Hamburg. "Ich schreibe derzeit viel. Ich denke, es wird ein postumes Werk werden. Doch auf diese Weise vergeht die Zeit." So berichtet die in Frankreich gerühmte und geschätzte Autorin mehrerer Romane am 11. Juli 1942 ihrem Lektor.

Auf schreckliche Weise sollte Irène Némirovsky recht behalten: Nur zwei Tage später wurde sie von französischen Gendarmen abgeholt, kurz darauf nach Auschwitz deportiert, wo sie einen Monat später starb. Sie, die Jüdin, hatte nicht versucht, sich und ihre Familie in einem anderen Land in Sicherheit zu bringen, aber die beiden Töchter, Denise und Élisabeth, einer Pflegemutter übergeben, die die Mädchen vor den Nazis retten konnte. Im Gepäck der Geschwister versteckt war ein Konvolut von Manuskripten.

Dieser Schatz sollte erst 60 Jahre später gehoben werden: das Fragment eines umfangreichen, auf fünf Teile angelegten Romans. Die ersten beiden Teile hatte Irène Némirovsky fertigstellen können.
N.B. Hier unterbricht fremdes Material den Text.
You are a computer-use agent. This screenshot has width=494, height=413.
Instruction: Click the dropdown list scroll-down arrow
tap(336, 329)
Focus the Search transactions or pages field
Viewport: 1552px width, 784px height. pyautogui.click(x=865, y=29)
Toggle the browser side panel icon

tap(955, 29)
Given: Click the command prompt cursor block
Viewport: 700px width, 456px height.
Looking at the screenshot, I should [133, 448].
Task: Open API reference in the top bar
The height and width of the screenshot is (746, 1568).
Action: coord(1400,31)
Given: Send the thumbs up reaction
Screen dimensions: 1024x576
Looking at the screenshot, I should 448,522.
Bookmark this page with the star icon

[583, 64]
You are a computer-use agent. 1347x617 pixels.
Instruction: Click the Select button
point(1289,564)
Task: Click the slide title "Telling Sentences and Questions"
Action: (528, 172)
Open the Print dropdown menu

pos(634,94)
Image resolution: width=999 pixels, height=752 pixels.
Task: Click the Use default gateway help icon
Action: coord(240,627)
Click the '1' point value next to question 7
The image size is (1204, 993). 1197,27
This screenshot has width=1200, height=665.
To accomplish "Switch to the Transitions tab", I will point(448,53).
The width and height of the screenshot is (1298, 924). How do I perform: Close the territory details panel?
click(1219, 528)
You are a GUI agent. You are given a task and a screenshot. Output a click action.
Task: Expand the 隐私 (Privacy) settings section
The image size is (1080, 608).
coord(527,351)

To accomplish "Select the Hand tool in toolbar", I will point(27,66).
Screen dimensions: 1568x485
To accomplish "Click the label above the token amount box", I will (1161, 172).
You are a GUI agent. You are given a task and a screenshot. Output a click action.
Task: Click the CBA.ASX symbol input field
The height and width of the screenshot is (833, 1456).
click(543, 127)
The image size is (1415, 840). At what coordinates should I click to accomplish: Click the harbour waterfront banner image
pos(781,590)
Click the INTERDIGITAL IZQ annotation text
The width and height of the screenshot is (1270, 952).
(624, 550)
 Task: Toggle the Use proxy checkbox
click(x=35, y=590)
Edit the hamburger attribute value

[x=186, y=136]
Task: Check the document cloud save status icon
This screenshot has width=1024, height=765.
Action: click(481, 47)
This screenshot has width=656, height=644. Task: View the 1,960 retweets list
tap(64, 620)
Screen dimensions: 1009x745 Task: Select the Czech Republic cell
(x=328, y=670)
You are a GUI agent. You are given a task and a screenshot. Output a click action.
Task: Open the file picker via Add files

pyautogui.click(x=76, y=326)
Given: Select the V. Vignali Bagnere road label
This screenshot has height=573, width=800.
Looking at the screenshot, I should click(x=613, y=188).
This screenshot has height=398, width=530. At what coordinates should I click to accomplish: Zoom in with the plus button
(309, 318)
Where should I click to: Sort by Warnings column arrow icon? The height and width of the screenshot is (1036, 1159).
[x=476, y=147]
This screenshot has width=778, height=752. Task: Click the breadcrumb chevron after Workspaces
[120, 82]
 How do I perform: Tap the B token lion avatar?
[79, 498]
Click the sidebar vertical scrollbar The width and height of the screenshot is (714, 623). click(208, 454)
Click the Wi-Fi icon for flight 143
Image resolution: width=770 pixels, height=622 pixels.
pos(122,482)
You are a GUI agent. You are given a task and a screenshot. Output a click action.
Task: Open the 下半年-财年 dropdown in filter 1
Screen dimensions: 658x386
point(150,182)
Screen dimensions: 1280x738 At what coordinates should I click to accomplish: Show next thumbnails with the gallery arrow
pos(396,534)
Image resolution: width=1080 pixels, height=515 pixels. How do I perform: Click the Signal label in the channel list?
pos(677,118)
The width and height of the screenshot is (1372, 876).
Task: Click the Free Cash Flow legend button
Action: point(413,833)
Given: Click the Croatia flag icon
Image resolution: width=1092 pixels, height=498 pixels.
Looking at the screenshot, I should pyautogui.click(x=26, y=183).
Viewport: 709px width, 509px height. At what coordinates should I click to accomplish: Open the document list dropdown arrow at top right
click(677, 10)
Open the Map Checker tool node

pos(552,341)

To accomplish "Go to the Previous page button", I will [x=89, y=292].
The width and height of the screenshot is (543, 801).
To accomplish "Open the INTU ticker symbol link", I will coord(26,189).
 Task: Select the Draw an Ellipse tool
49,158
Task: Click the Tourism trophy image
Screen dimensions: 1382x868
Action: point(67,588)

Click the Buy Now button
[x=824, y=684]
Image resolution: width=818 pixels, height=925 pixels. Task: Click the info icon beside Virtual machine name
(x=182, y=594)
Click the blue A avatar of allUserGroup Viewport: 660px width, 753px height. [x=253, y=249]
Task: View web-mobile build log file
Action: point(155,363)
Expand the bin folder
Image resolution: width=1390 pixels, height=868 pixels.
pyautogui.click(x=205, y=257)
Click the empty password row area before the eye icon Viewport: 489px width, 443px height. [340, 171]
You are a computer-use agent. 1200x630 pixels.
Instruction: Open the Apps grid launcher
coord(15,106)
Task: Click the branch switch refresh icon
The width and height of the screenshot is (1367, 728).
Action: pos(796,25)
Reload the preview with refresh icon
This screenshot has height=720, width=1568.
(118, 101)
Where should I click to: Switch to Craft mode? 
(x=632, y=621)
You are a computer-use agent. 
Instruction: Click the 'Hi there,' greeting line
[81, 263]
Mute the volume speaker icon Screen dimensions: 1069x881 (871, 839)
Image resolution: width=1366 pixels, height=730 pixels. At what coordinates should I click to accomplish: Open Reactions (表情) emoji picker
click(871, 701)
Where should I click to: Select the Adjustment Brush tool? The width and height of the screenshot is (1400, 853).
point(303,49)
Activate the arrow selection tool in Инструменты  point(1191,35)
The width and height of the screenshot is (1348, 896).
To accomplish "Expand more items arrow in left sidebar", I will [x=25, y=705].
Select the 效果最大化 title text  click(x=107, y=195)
Sie erschienen 2004 unter dem Titel "Suite française". Mit diesem brillanten Roman, der vom besetzten Frankreich erzählt, wurde die Schriftstellerin im Jahr 2005 auch deutschen Lesern ein Begriff.

Irène Némirovsky wurde 1903 in Kiew als einzige Tochter eines jüdischen Bankiers geboren. Auf der Flucht vor der Russischen Revolution verließ sie mit den Eltern das Land und kam 1919 nach Paris. Dort studierte sie, die von einer französischen Gouvernante erzogen worden war, Literaturwissenschaft und heiratete 1926 den ebenfalls aus Russland stammenden Michel Epstein. Seit ihrer Jugend schrieb sie. Ihr erster Roman "David Golder" erschien 1929 und erzählt die Geschichte vom Zusammenbruch eines jüdischen russischstämmigen Bankiers in Paris. Das Metier kannte die Autorin gut: Ihrem eigenen Vater war es gelungen, in Frankreich zu neuem Reichtum zu kommen und damit seiner Tochter ein sorgenfreies Leben zu ermöglichen.

Auch die Novelle "Der Ball", 1930 erschienen, scheint einem Impuls aus tiefstem Herzen zu entspringen. Es ist die gnadenlose Darstellung einer herrschsüchtigen, berechnenden, eiskalten Frau - offenbar eine Abrechnung mit der eigenen Mutter. Irène Némirovsky war in den folgenden Jahren äußerst produktiv, sie schrieb Romane, Novellen, Biografisches und Drehbücher.

Irène Némirovsky begegnet, einem Seelenforscher gleich, ihren Figuren mit leidenschaftlicher Neugier, beleuchtet sie von allen Seiten und beschreibt sie mit kühler Präzision. Ihr Blick ist kaum getrübt durch allzu viel Sympathie. Sie zeigt die Nacht- und Schattenseiten des Menschen, Böses und Hinterhältiges, Verdrängtes und Verleugnetes.

Das jetzt im Knaus Verlag erschienene Buch "Irène Némirovsky - Die Biographie" sowie die Uraufführung eines Einakters an der Hamburgischen Staatsoper, dem ihre Novelle "Le Bal" zugrunde liegt, sind Anlass für das Literaturhaus, der Schriftstellerin einen - längst ausverkauften - Abend zu widmen. Dabei wird Jürgen Ritte Leben und Werk der Autorin vorstellen und mit ihrer Tochter Denise Epstein und mit dem Biografen Olivier Philipponnat sprechen. Judith Rosmair liest aus Némirovskys Werken.